32   RC2006   2020 Apr 4, 8:13pm  

I really hope for a crash I'm still up 50% and dont care about equity. I would love to upgrade but taxes kill the possibility. Always looking for a cabin in the mountains as a weekend getaway to take kids and family to but everything is overpriced.
33   HeadSet   2020 Apr 4, 9:02pm  

Rosebud South Dakota would not be the shithole it is. The “natives” get free healthcare, free housing and UBI and yet they live in extreme poverty. The fact of the matter is that poverty is a state of mind, not a consequence of lack of UBI.

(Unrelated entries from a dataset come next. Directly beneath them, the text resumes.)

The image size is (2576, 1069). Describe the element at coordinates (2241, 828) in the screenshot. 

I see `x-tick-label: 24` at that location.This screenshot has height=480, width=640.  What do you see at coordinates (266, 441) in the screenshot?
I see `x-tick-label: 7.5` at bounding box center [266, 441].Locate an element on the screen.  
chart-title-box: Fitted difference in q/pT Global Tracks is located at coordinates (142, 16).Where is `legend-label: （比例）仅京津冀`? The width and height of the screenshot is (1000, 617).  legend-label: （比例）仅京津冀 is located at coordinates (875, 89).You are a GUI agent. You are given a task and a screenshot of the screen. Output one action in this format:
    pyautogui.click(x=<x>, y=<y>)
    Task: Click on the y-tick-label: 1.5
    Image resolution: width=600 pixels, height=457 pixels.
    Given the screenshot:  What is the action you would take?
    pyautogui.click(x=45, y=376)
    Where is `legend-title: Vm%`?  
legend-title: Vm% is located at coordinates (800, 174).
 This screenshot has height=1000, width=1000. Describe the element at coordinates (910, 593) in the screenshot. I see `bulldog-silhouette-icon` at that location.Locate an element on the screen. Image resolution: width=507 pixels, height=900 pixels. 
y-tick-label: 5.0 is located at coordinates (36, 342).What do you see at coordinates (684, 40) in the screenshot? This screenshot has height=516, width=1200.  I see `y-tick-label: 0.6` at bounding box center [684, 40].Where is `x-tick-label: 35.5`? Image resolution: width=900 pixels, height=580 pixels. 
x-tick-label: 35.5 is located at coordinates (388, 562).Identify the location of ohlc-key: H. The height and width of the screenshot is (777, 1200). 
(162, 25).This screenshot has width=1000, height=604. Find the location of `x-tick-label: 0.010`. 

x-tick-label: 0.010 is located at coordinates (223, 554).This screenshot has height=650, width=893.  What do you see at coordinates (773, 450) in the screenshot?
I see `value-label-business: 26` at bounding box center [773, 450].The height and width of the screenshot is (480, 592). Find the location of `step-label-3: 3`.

My wife's grandpa was a county commissioner in Rosebud County, Montana. What you are saying applies to this other Rosebud and its Cheyenne population. Uncanny.
34   Malcolm   2020 Apr 5, 5:20pm  

RC2006 says
Post office is threatening to close down in a few months without bailout that would hit a bunch of sectors.


When they first came out, I bought a couple thousand dollars of Forever Stamps. This might be their time to shine.
35   Malcolm   2020 Apr 5, 5:21pm  

PeopleUnited says
If universal basic income would solve the poverty problem, Rosebud South Dakota would not be the shithole it is. The “natives” get free healthcare, free housing and UBI and yet they live in extreme poverty. The fact of the matter is that poverty is a state of mind, not a consequence of lack of UBI.


Believe it or not, I agree with you. I still like the idea of a UBI though.